The trade-off is obvious: if you need to update Alice's email across all her orders, you're updating hundreds of documents instead of one row in a customers table. ~~Denormalization is not optional~~ — it's the foundation of the document model.
The Core Principle: Access Pattern First
In the relational world, you model your data first and figure out queries later. In the document world, you flip it: start with how you'll query the data, then model it to serve those queries.
This is the fundamental mindset shift.
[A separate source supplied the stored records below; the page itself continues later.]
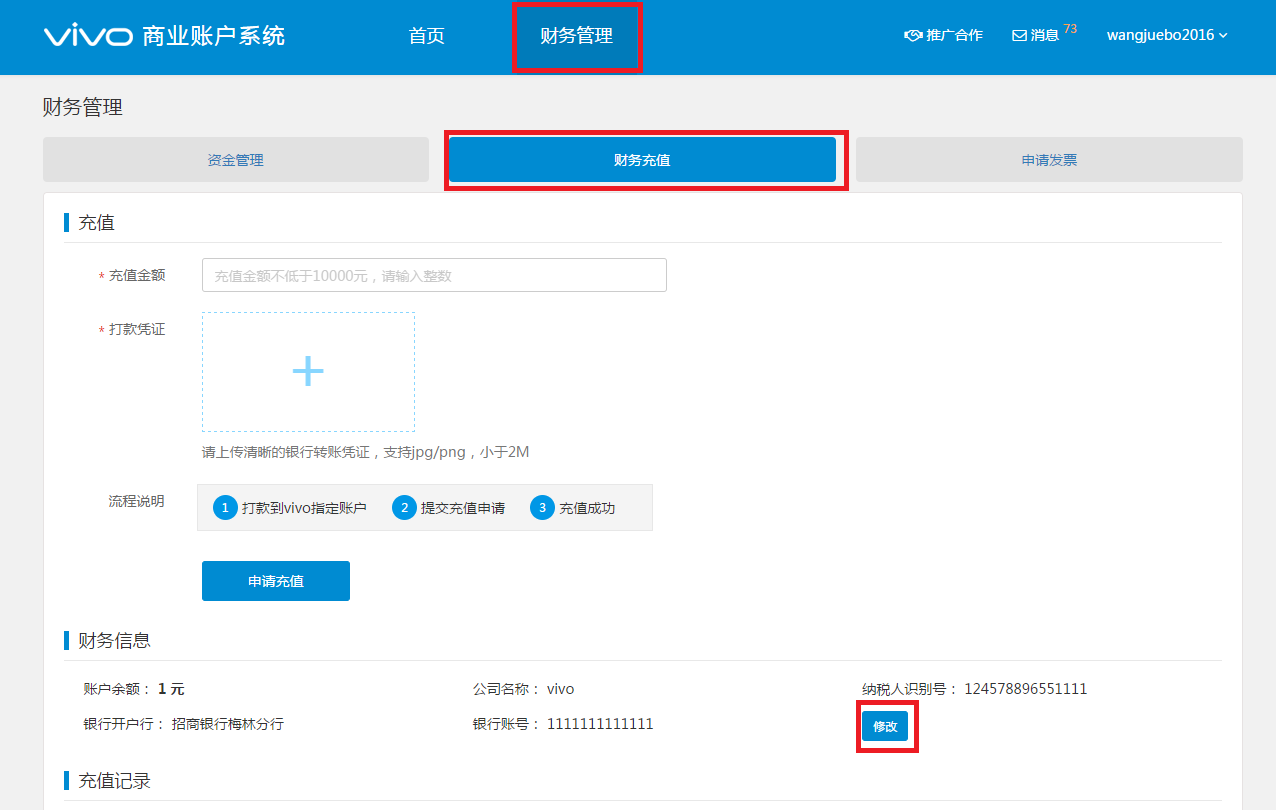Screen dimensions: 1276x810
Task: Open the 首页 menu item
Action: tap(426, 36)
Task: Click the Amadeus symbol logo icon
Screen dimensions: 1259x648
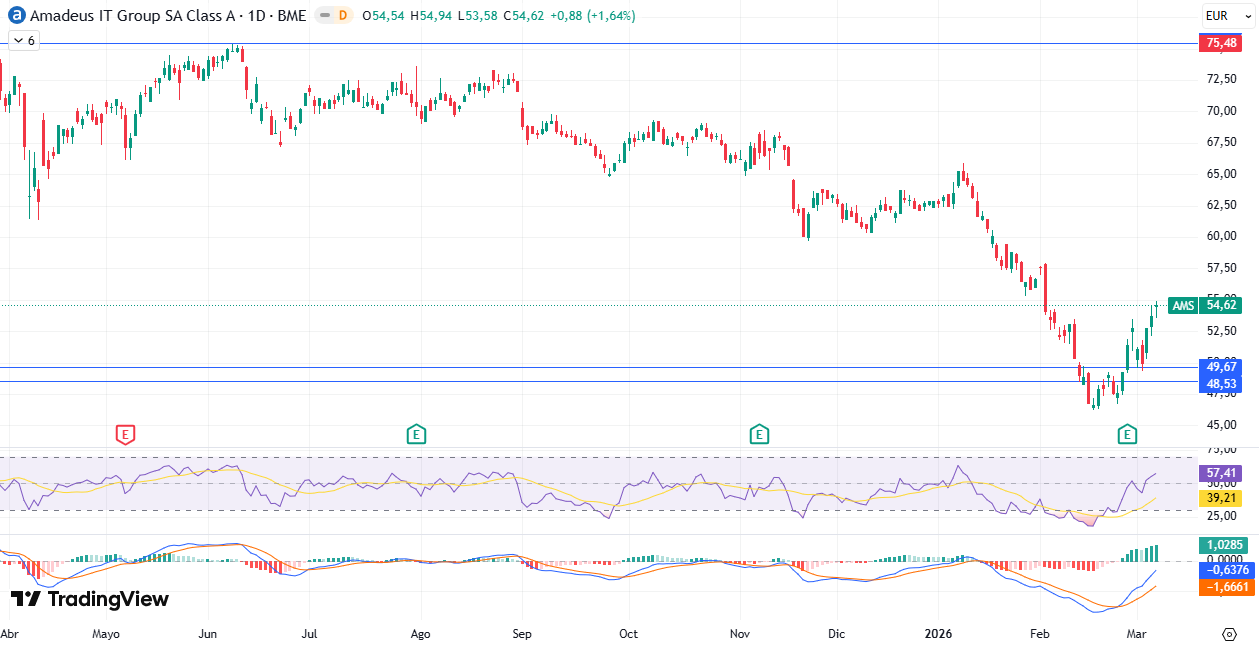Action: tap(16, 16)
A relational schema asks "what are the entities and relationships?" A document schema asks "what will the application screen look like?"
| Design Approach | Starting Question | Optimized For |
|---|---|---|
| Relational | What are my entities? | Flexibility, ad-hoc queries |
| Document | What are my access patterns? | Read performance, specific queries |
If your application has a product detail page that shows the product, its reviews summary, and the seller info — a document database lets you store all of that in one document and serve it in one read.
Embedding vs. Referencing
The most important design decision in document databases: do you embed related data inside the document, or store a reference (like a foreign key) and look it up separately?
Embed When:
- Data is accessed together (order + line items)
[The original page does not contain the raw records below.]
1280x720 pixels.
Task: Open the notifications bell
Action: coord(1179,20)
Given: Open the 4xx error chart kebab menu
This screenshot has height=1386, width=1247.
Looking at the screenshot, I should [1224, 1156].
- The relationship is one-to-few (a user with 3 addresses)
- The embedded data doesn't change independently
- You need atomic updates on the whole structure
Reference When:
- Data is accessed independently (user profile vs. order history)
- The relationship is one-to-many or many-to-many (a user with 10,000 orders)
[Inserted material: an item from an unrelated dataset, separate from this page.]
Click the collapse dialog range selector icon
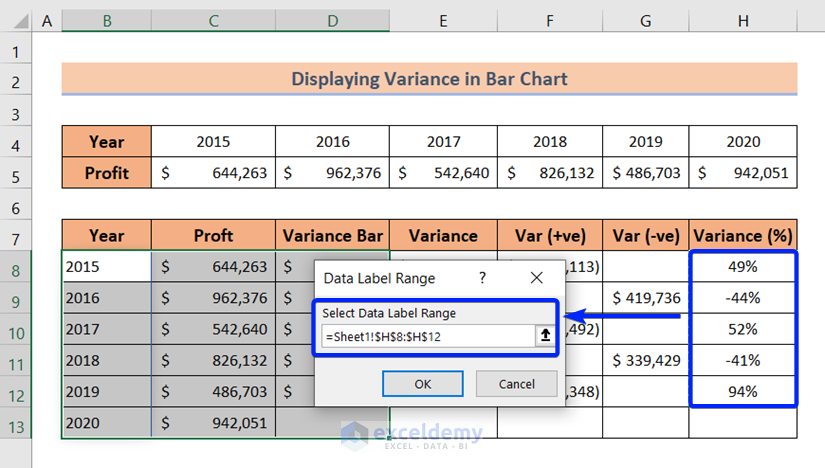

- The referenced data changes frequently (a product price that updates daily)
- Documents would grow unboundedly
// EMBEDDED — product with reviews summary
{
"product_id": "prod_123",
"name": "Wireless Mouse",
"price": 29.99,
"reviews_summary": {
"avg_rating": 4.3,
"count": 847,
"recent": [
{"user": "Bob", "rating": 5, "text": "Great mouse"},
{"user": "Carol", "rating": 4, "text": "Good value"}
]
}
}
// REFERENCED — order pointing to customer
{
"order_id": "ord_456",
"customer_id": "cust_789", // look up separately
"items": [
{"product_id": "prod_123", "qty": 1} // look up separately
]
}
Interview Tip
When you propose a document model, explicitly state what you're embedding and what you're referencing. "I'll embed the order items within the order document since they're always fetched together, but I'll reference the customer by ID since customer data is shared across orders and updated independently." This shows you understand the trade-off, not just the technology.
DynamoDB — Single-Table Design and Its Evolution
DynamoDB is Amazon's fully managed key-value and document database. Every item is accessed by a partition key (hash-based distribution) and an optional sort key (range queries within a partition).
For years, the community pushed single-table design — putting all entity types into one table and using generic attribute names (PK, SK, GSI1PK, GSI1SK) to enable multiple access patterns with overloaded indexes.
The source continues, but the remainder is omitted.